Just get it done. Crush it. Finish. Ship.
I understand why these mantras are becoming more and more popular, we live in a world where attention is a scarcer than rain in hell.
Everyone talks about peak oil. What about peak attention? What will happen when we literally lose our ability to concentrate for more than five seconds?
So I get it, you’ve got to just find a way to get it done, and do the work whatever way you can.
But sooner or later you realize that finishing alone is a hollow pursuit. It’s not all about how many items you’ve crossed off your list. It’s about how much you enjoyed and surrendered to the process.
The process is not sexy, because it’s where the actual work happens. People aren’t a fan of the work, they just want to have accomplished the goal already. We are a very product-oriented culture.
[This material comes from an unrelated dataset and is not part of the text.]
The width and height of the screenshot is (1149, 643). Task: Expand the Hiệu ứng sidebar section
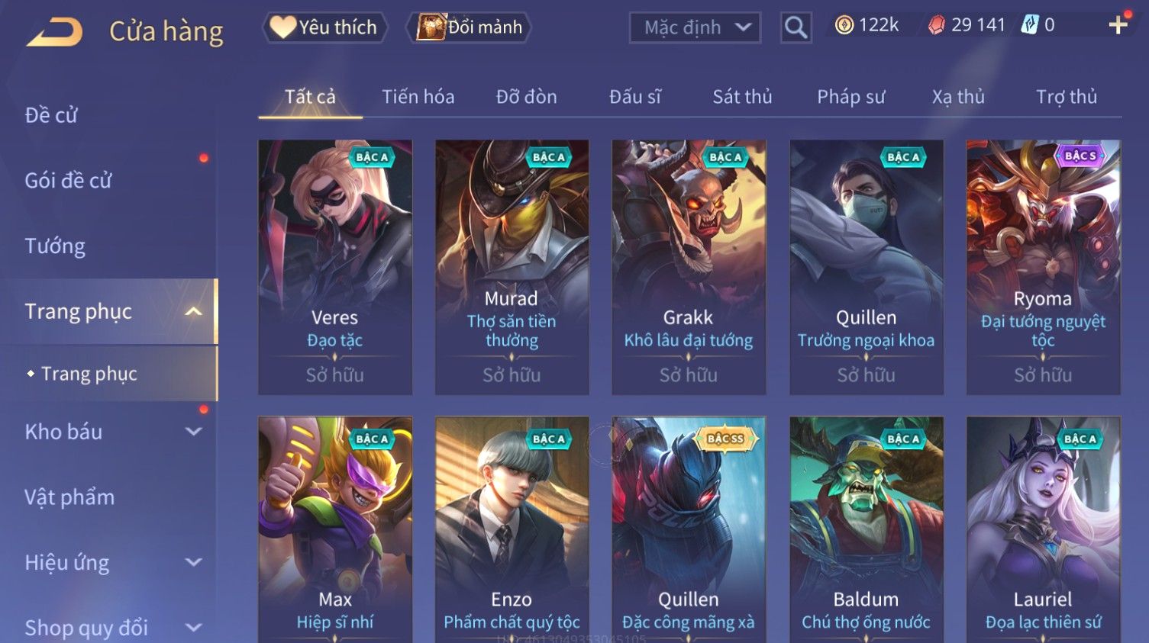coord(194,562)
Even as I’m typing this there is an urge for me to just want to finish. To think of how I’m going to end this article with a final exclamation point. Done.
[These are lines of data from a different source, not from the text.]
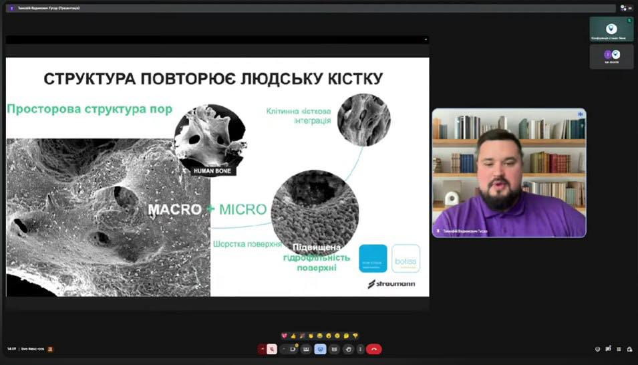This screenshot has width=638, height=365.
Task: Click the present screen button
Action: click(x=334, y=349)
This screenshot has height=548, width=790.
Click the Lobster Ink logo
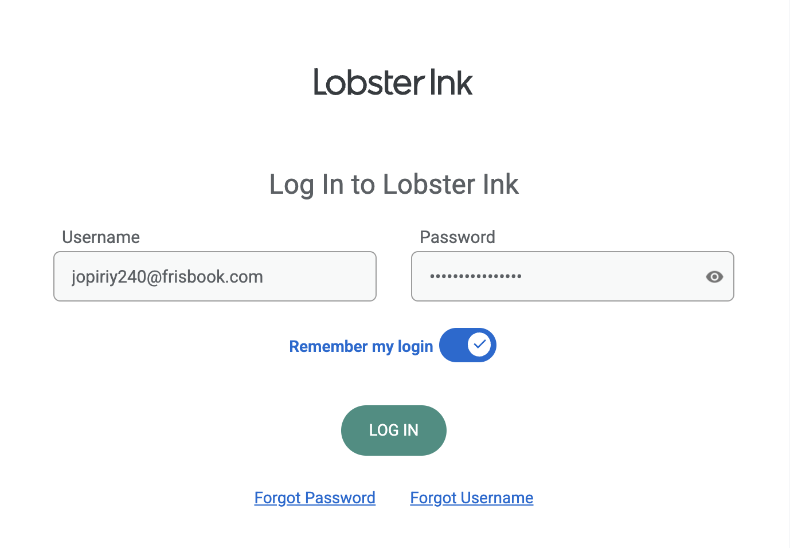point(393,82)
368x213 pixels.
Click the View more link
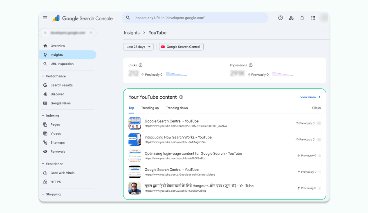[x=310, y=97]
After all, I’m so busy, and there’s so much to do! New things to complete are appearing in my inbox even while I write. Reminders of things undone are sending urgent push notifications to my brain.
So of course I just need to be done with this. In fact, it’s absolutely urgent that I do so, or who knows what calamity might occur!
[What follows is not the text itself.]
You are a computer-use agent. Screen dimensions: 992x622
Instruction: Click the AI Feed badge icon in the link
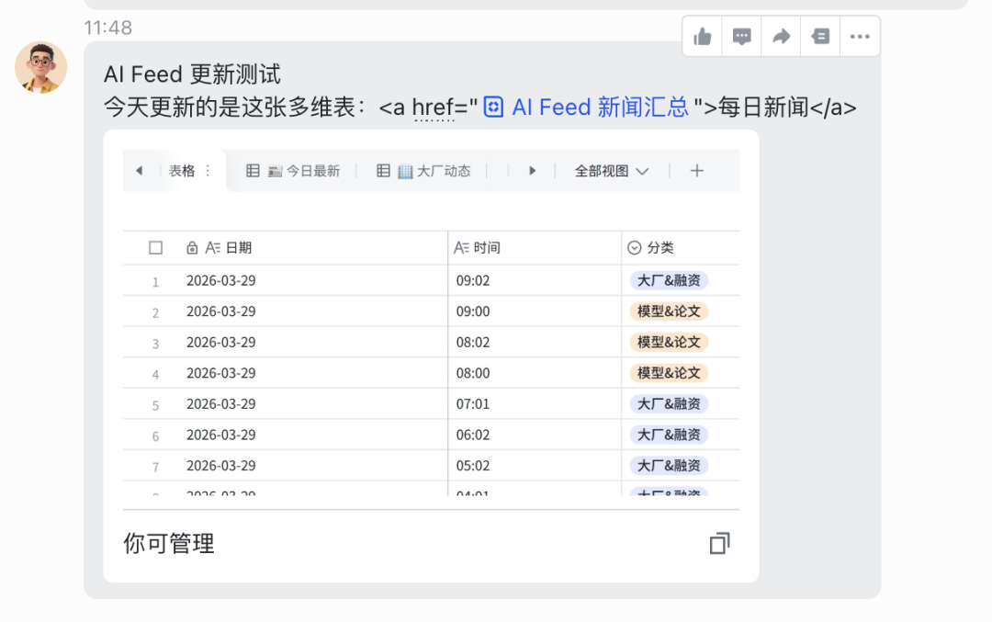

But this is simply feeding into the Myth of Done (a close cousin to the Myth of Arriving).
Allow me to get all metaphysical and philosophical on you for a second.
Linear time is nothing more than carefully orchestrated illusion originating in your brain. In reality there is no beginning and no end, just as there never was a “beginning” to the universe. The Hindus have known this for millennia. They see reality and “time” as a circle, not a linear line from one point to the other. The Big Bang was just an expansion the result of a contraction.
When you live life from the circle it’s easy to see that done never arrives, and neither do you.
The “point” of life (there we go again with destinations, it’s so embedded into our language) is not to finish, it’s to fall in love with the process, with the doing, with the being of whatever it is you want to embody.
Find your work, the thing you’re meant to do, then surrender yourself to the process. Don’t fall prey to the myth that you will ever be done.
Don’t try to finish your To Do list. Make love to it and your success comes not in some future point, but in every moment.